Monday, 14 April 2008
"Finland's inflation rate rose to 3.9 per cent in March, Statistics Finland reported in a statement on Monday. The inflation rate is increasing fast, as February's year-on-year figure for consumer price change was 3.7 per cent."
"Inflation was pushed up most in the year by risen prices of housing. The rise was due to higher prices of energy, risen housing loan interest rates and real estate prices as well as rent increases. Inflation was also pushed up by increases in the prices of food, automotive fuels, restaurant and café services and retail prices of alcoholic beverages from the year before."
Back in September, when i started this blog,I warned that prices were going out of control. Finnish Economist, politicians and banks didn't really think so when reading them through the news or statements. Those people are clearly behind the curve and were not able to predict the fact that inflation is now threatening the stability of our economy. The first casualties will be hard assets such as housing.
Indeed, high inflation if persistent would mean higher interest rates at some point while salary are pressured lower (something never experienced before).
You didn't have to be a genius to see that letting interest too low has created a period of unusually cheap credit that is now affecting the real economy globally through higher prices in any commodities : food, oil etc... in fact anything (except electronics , cars? maybe not as it's relatively expensive here in Finland)

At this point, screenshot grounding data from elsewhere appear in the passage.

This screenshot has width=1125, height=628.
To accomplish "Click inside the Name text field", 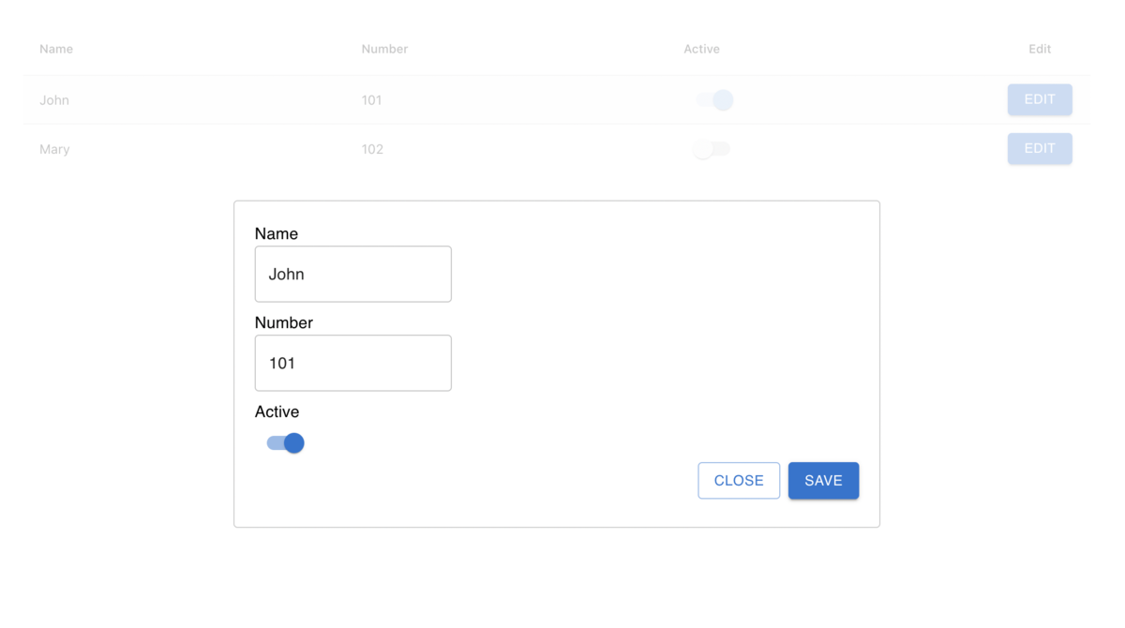I will (x=353, y=274).
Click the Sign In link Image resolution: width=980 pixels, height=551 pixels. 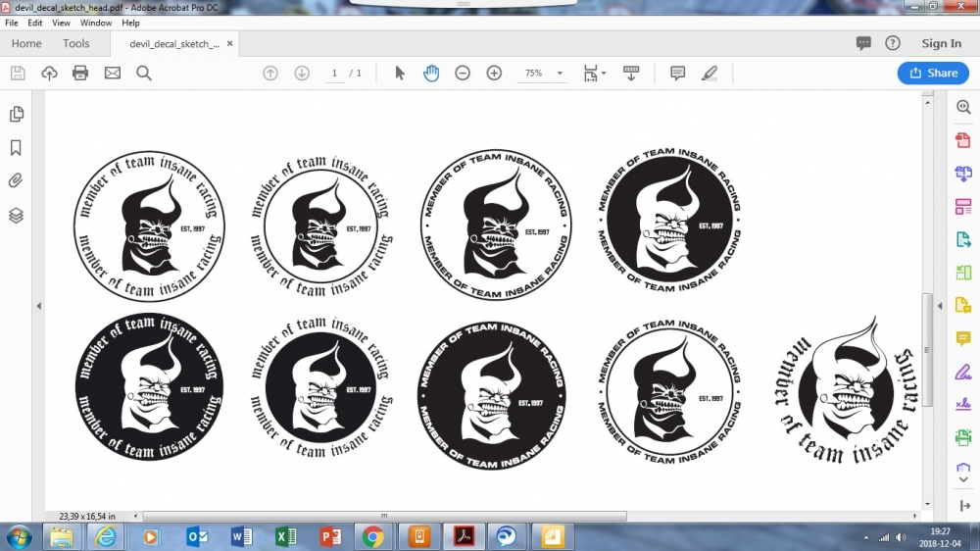tap(941, 44)
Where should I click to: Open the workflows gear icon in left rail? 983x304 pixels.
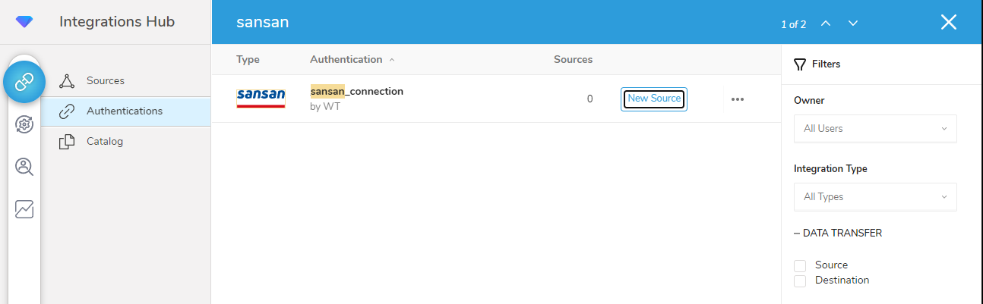[x=24, y=124]
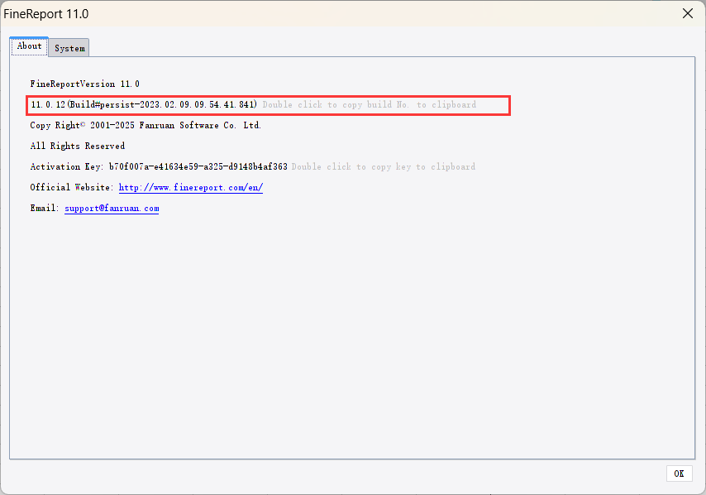Viewport: 706px width, 495px height.
Task: Click the FineReportVersion 11.0 label
Action: point(84,84)
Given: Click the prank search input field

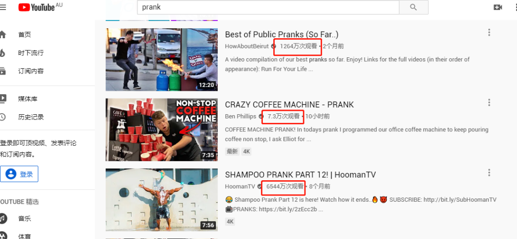Looking at the screenshot, I should click(268, 7).
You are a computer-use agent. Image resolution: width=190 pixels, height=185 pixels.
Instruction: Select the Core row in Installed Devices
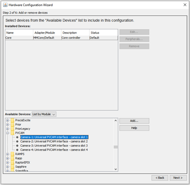click(62, 38)
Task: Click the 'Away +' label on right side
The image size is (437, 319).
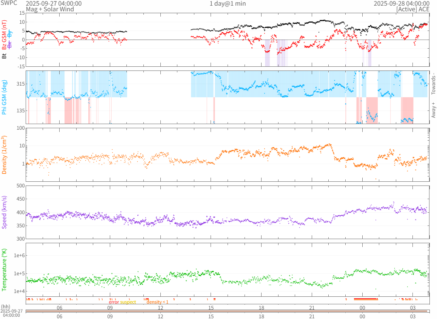Action: point(433,110)
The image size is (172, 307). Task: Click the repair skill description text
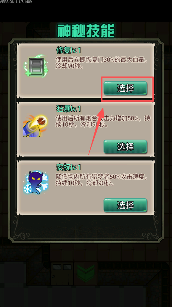point(101,63)
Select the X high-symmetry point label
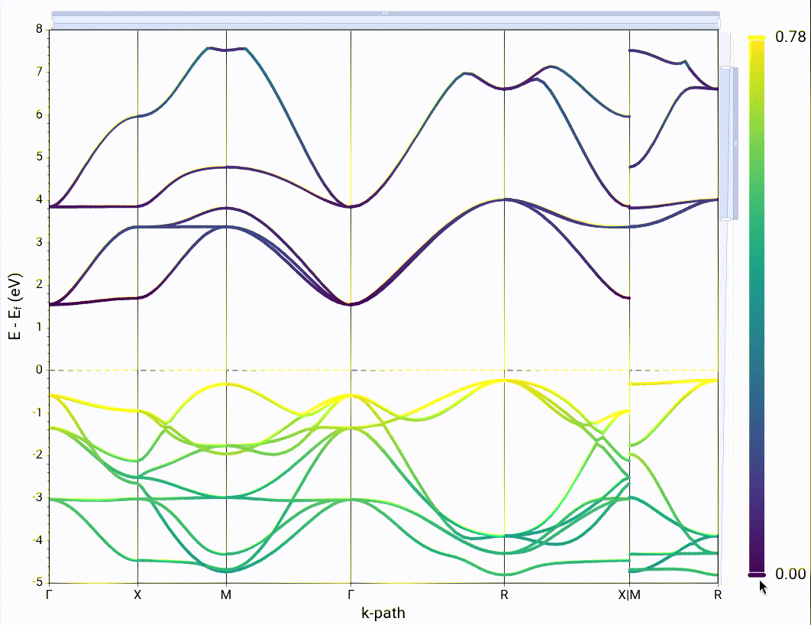The image size is (811, 625). coord(137,591)
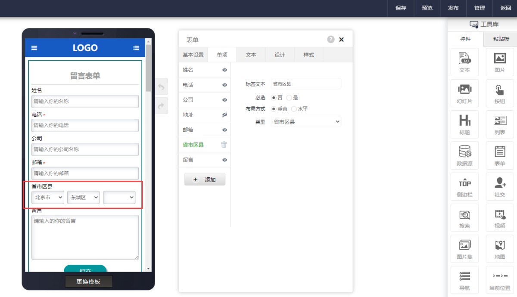Expand the 北京市 province dropdown
517x297 pixels.
[x=48, y=197]
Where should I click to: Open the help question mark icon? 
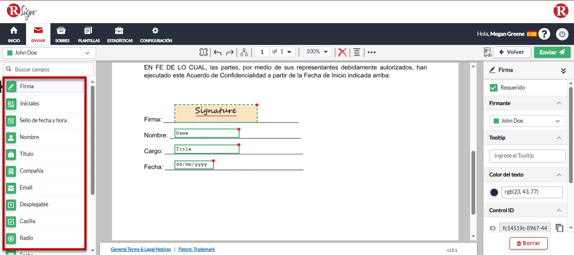point(544,34)
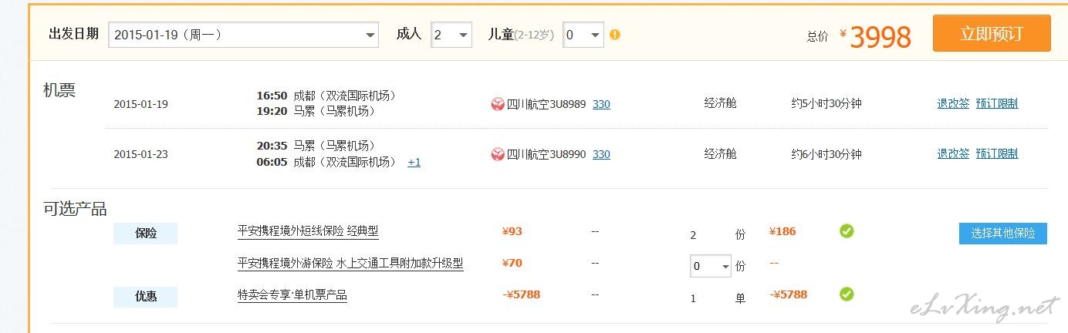Click the orange child-age info icon

[615, 35]
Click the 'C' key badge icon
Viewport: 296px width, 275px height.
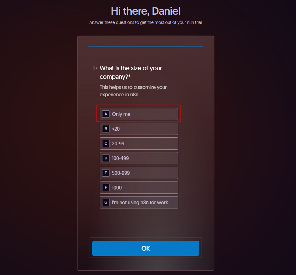click(x=106, y=143)
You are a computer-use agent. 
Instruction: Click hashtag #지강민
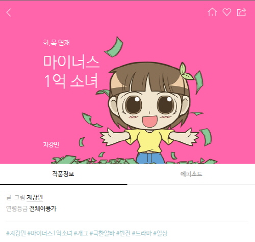coord(16,233)
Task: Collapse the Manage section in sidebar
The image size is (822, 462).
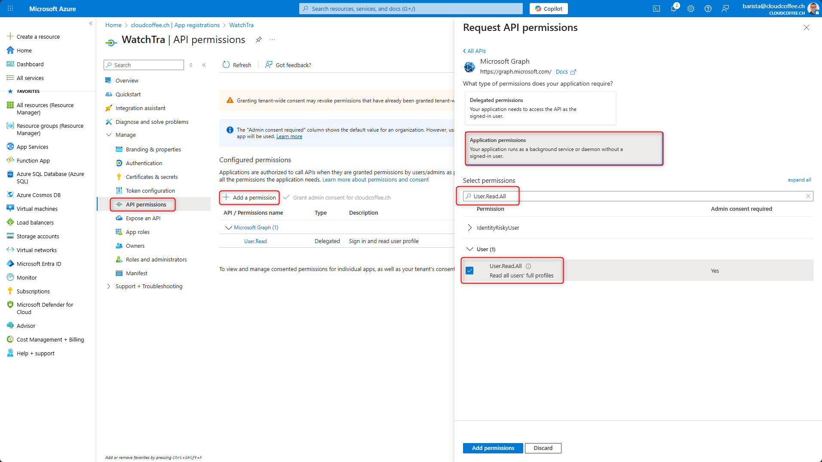Action: pos(109,135)
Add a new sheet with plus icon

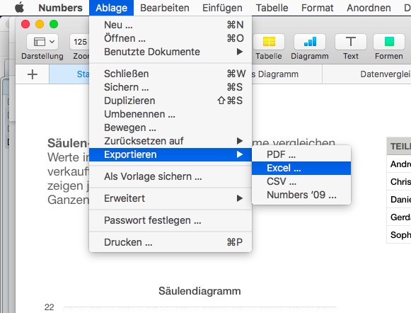coord(33,74)
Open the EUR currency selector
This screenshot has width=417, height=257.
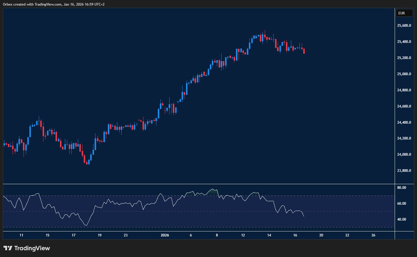404,13
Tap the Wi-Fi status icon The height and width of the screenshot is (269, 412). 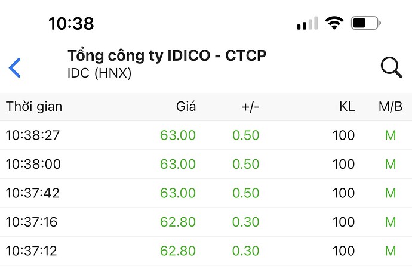[x=335, y=24]
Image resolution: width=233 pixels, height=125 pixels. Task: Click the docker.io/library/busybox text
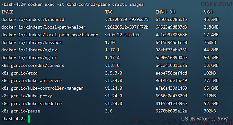[31, 43]
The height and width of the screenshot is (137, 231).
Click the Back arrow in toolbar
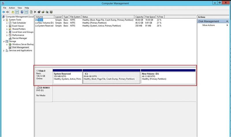(4, 12)
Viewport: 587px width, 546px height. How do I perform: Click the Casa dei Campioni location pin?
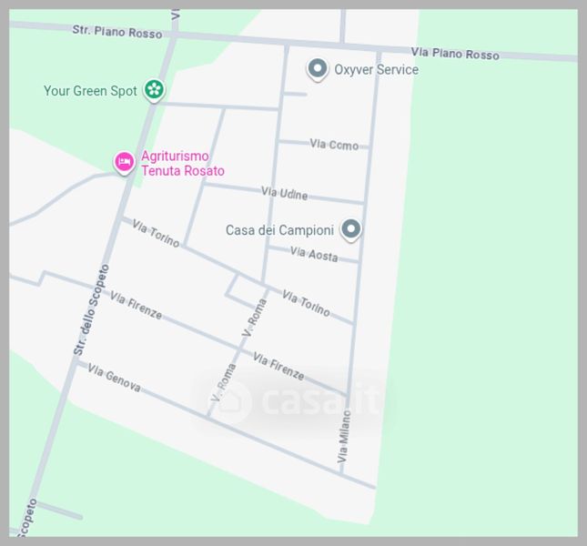[350, 229]
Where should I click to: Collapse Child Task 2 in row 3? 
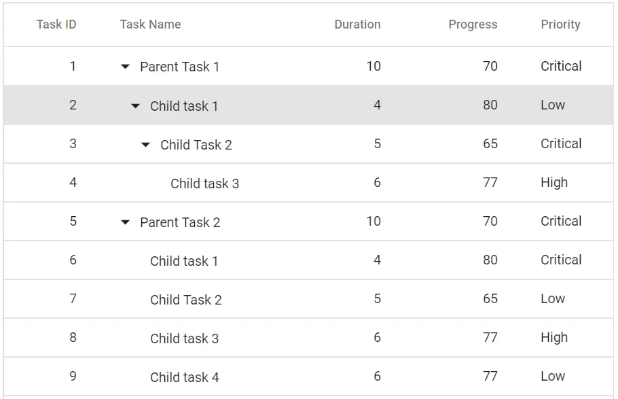[145, 144]
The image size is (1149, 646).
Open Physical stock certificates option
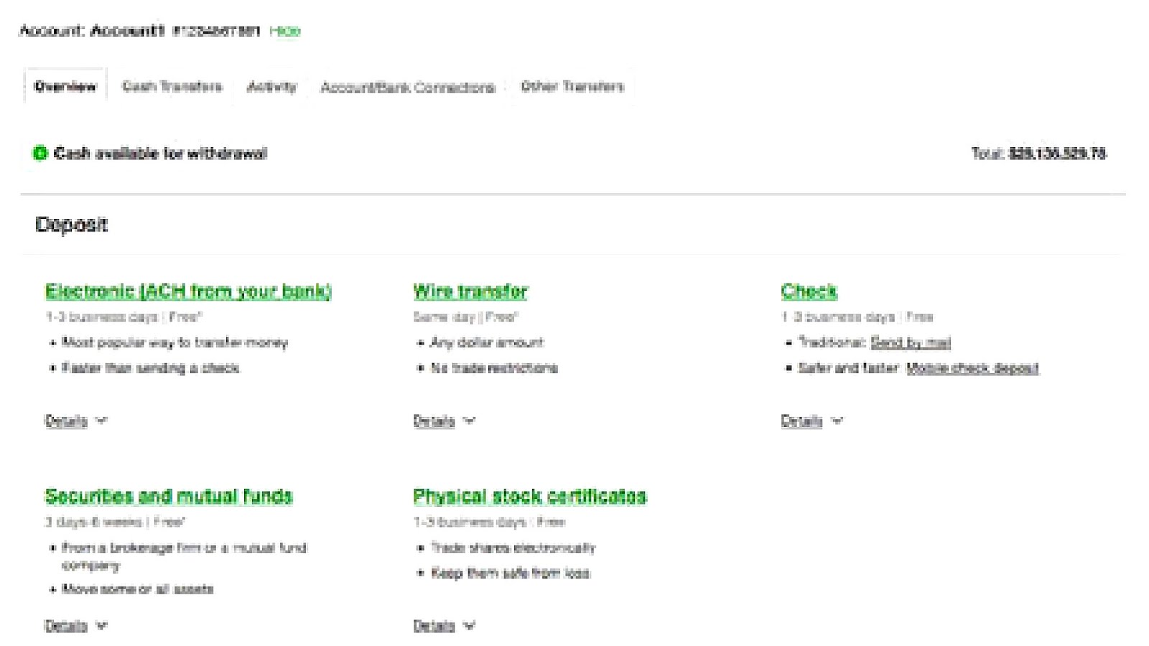pyautogui.click(x=529, y=495)
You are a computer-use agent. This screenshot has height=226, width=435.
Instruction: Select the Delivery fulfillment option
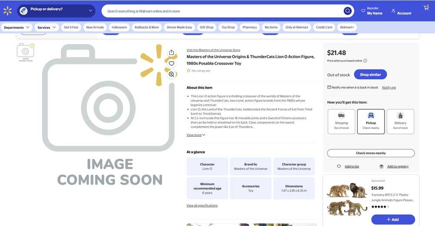coord(400,121)
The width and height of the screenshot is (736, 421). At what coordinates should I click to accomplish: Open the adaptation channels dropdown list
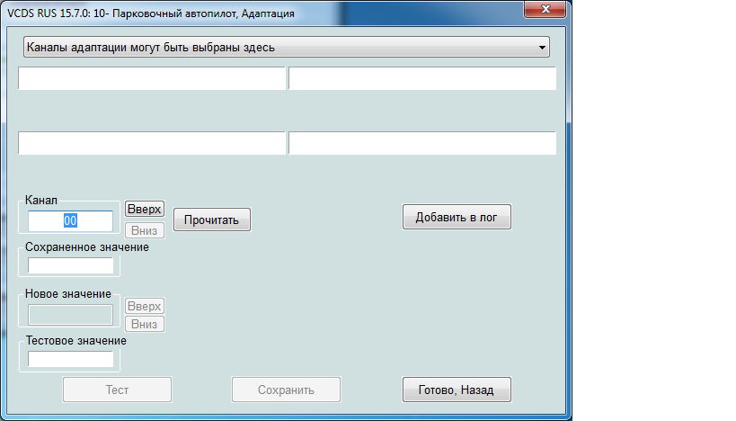284,47
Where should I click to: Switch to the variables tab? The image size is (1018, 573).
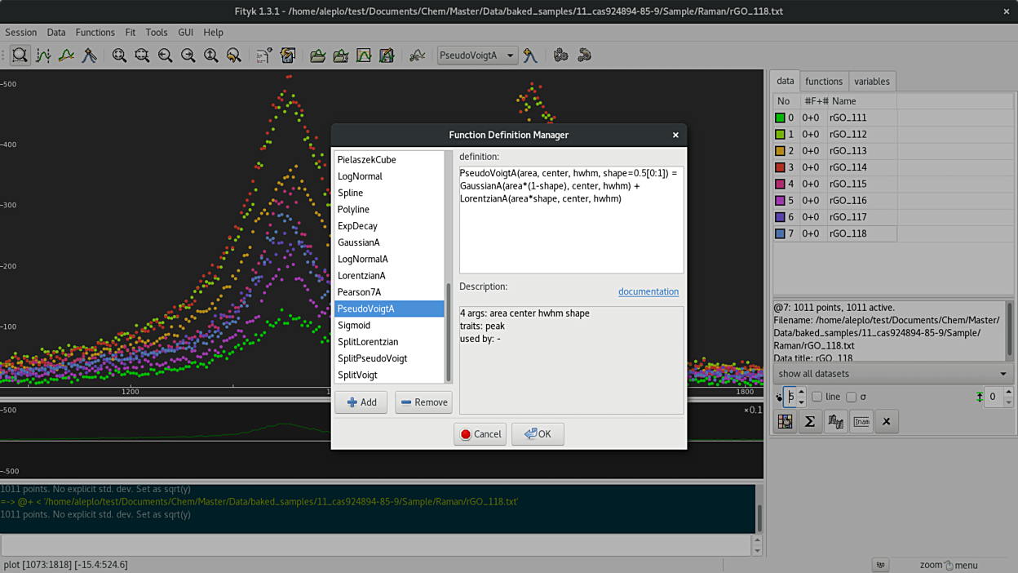pos(871,82)
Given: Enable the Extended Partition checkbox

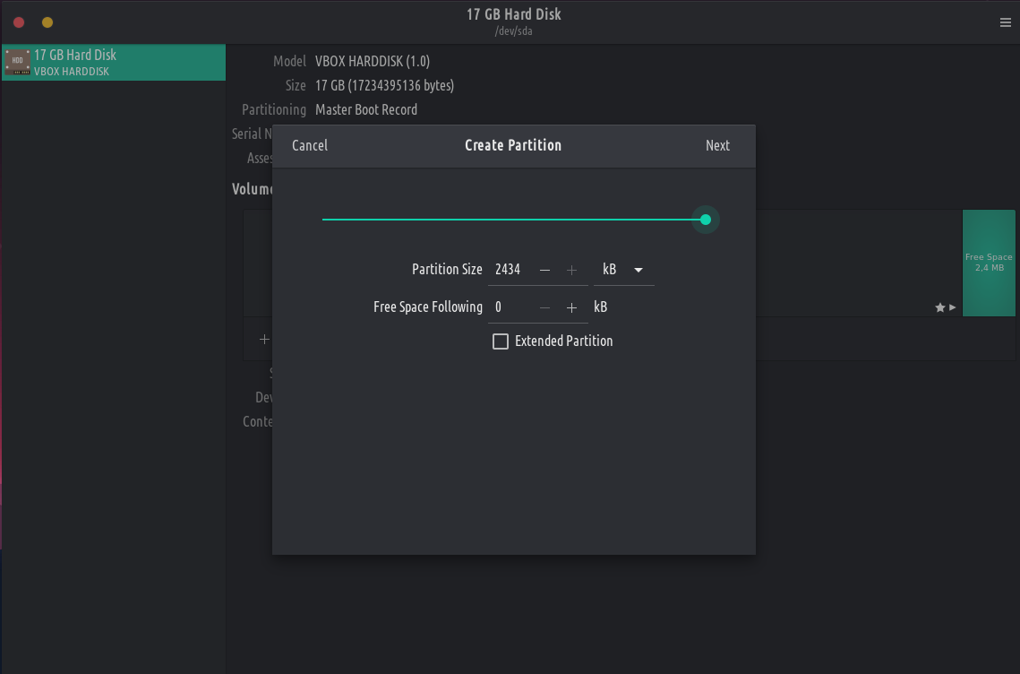Looking at the screenshot, I should [501, 341].
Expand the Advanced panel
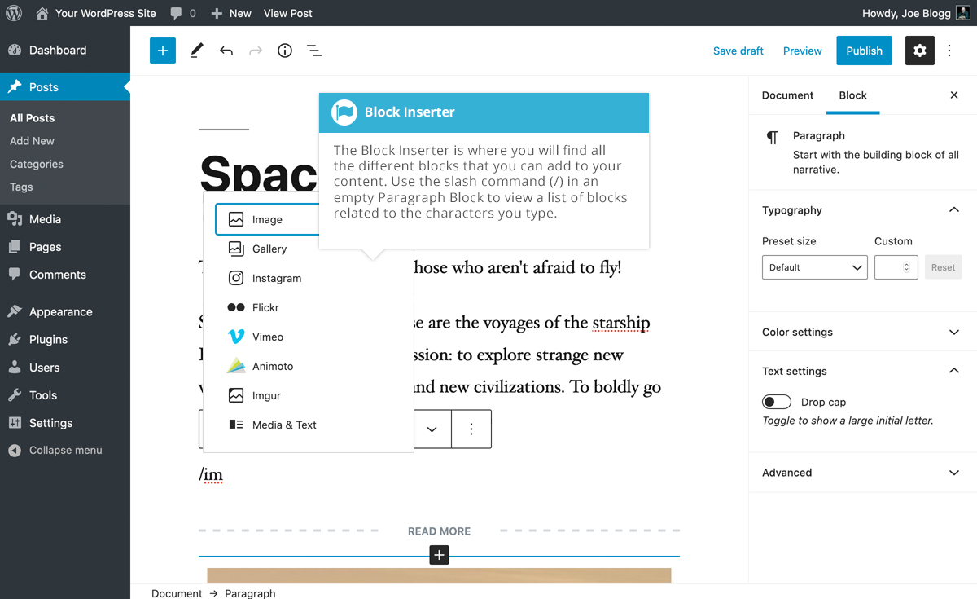977x599 pixels. click(x=862, y=473)
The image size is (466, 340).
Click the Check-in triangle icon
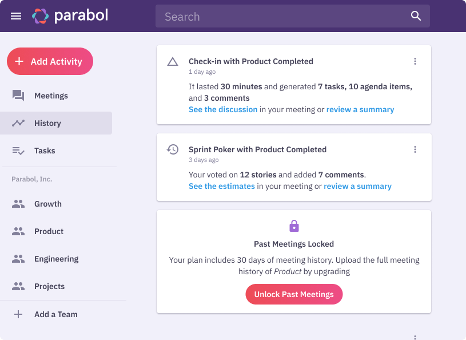point(173,61)
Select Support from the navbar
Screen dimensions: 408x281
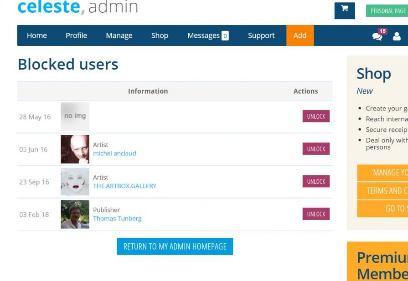coord(260,35)
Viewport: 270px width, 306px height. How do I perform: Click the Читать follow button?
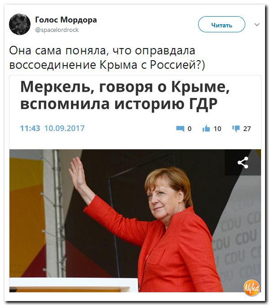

Unfortunately for Finland, the ECB is targeting Germany, France and Italy inflation. Thus letting Finland on its own and most probably pushing it into a prolonged period of sluggish growth. The impact is going to be felt socially by raising tension toward immigrants, first casualties in a slowdown. It will be followed by loss of competitiveness if second round effect materialize plunging even deeper the slump.
Housing price were adjusted in 2003-2004 with the idea that we will live in a prolonged period of low interest rates. Imminent economist in Finland stamped that theory. Unfortunately it's all wrong. Globalization side effects were not taken into account in setting up this "perfect" scenario. So prices are indeed between 10% to 40% overvalued. And as the readers pointed out in the survey (on the right of the blog), prices could fall by 30% by 2010 which is getting more realistic as time goes.